I do love a party popper. Who doesn’t?
Imagine one now; go on. It’s a design classic, isn’t it? An icon. Shaped like a tiny champagne magnum, everything about says “Go on, make my day!”
It is basically a grenade, but in a good way. It’s a good time get-down-and-party grenade. The pin is a short length of string and, once it is out and dangling, every fibre of your being is telling you to give it a good tug.
A party popper is the potential of a party, tightly compressed and ready to go off at a moment’s notice. It is contained energy, eager to explode at the earliest invitation.
That bit of string actually needs to be tugged.
A party popper is, perhaps, the perfect metaphor for the human condition. Especially now. We spend so much time tightly contained and then, on special occasions we do love to explode. All flash and bang and coloured streamers streaking across the sky.
For one glorious moment we are the most exciting event in the universe. Then everything settles down again. Yet that deliciously acrid whiff of smoke still lingers long into the darkness left behind.
It has all been very dark lately. Who wouldn’t want to be an exploding party popper right now?

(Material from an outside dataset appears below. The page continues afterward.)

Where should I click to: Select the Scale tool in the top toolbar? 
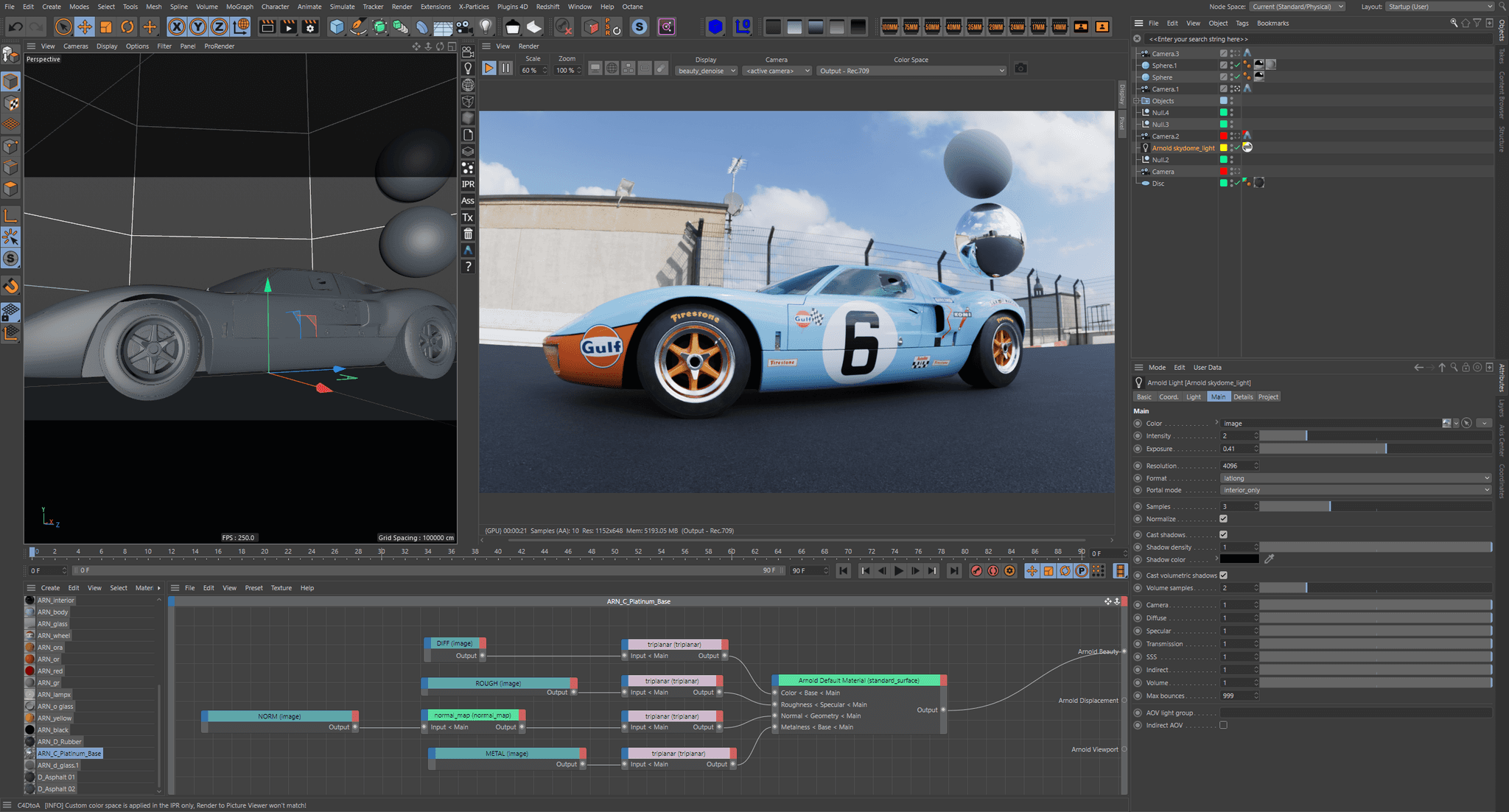pos(107,27)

That’s a trick question – the answer is that we all do. This is why we mark our life journeys with celebrations of the big events. Birthdays, naming, coming of age, marriage, retirement…even death. We celebrate them all with a good, enthusiastic tug on that string
It’s who we are. It is what we do, and it is important to us. Especially now.
But we also need to mark those occasions in ways that have real meaning for us. And we are not all the same. We are a society of collected individuals. While we all feel the same need to mark our big life events with celebration, ceremony and a big old party pop, we don’t all necessarily want to do it in the same way. We want our big moments to be exclusively ours.

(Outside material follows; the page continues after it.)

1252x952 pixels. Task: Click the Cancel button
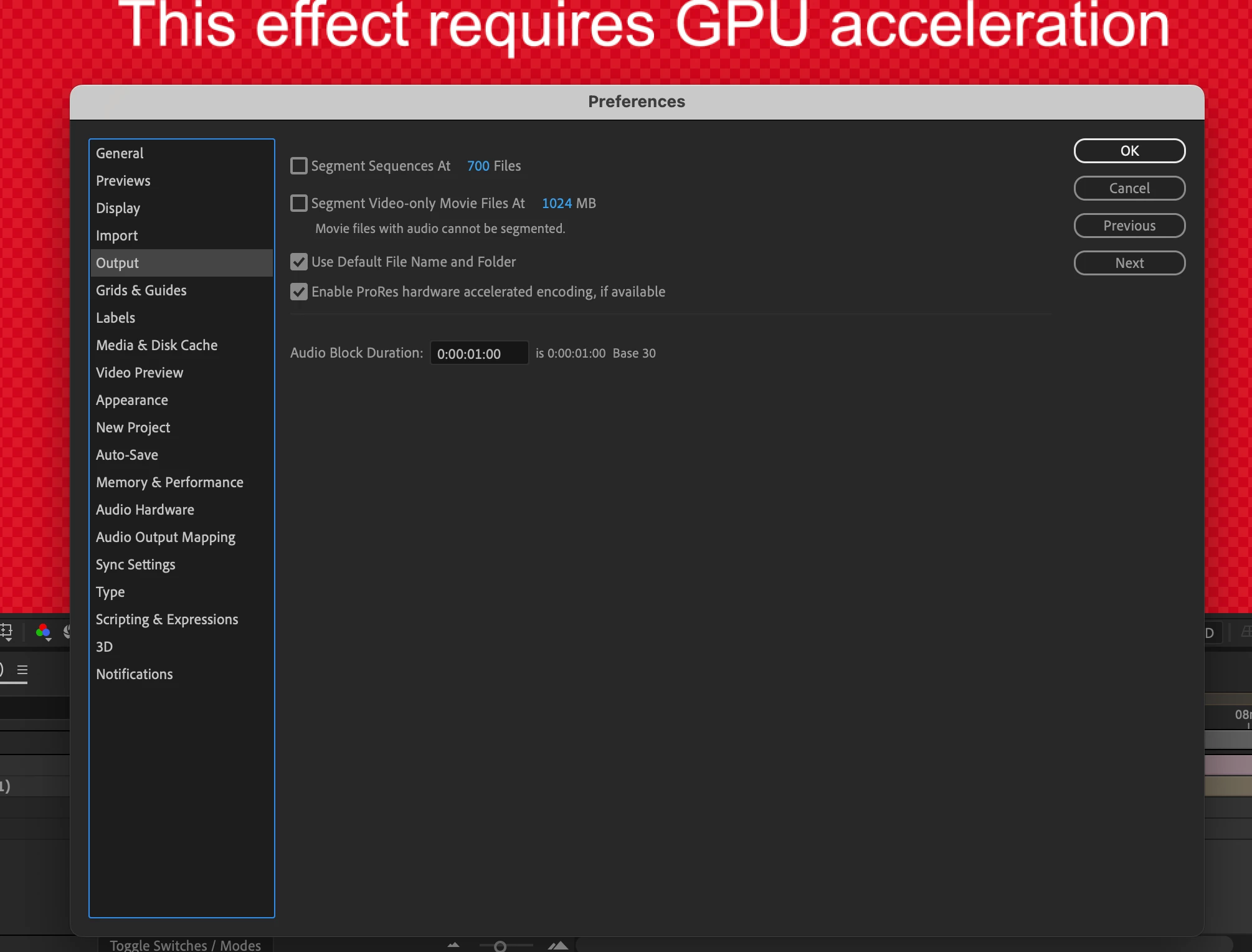[1129, 188]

And who would want to stand in the way of that?
Sadly, for every party popper there is an equal and opposite pooper. And right now it is the current legislation regarding marriage.
In every other sane country in the world (and also in a few insane ones) people are free to get married exactly how, where and when they want to. Yet in England things are very different. The way things stand only a registrar or a minister of religion can provide you with a legally recognised wedding ceremony. This means that what you get is either a religious ceremony, or something fairly generic and dry.
As a trained and qualified celebrant, what I can do is provide a totally bespoke ceremony that is specifically tailored for you. A ceremony that takes its context from you and from your story.
Not some off the peg, one-size-fits-all affair.
And I can do it anywhere. Literally. Absolutely anywhere. Even venues that don’t hold licenses. So if there is somewhere particularly special or meaningful to you, then we can have the ceremony right there.
But what I can’t do is conduct a legally recognised ceremony. You would have to have a quick meeting in the registrar’s office for that beforehand. Because I can’t legally marry you.
Not yet, anyway.
The times, though, they are a-changing. The Law Commission has proposed a reformation of marriage law that will allow couples greater choice, within a simple, fair and consistent legal structure so that people can have a wedding that is meaningful to them. Crucially, it will almost certainly mean that celebrants will be able conduct legally recognised marriage ceremonies.
And the changes are coming in the new year, when their will be an abundant number of party poppers on hand to help celebrate this much needed new legislation.
After two dismal years of darkness, 2022 could herald exciting times for a lot of us. I, for one, will definitely be celebrating that.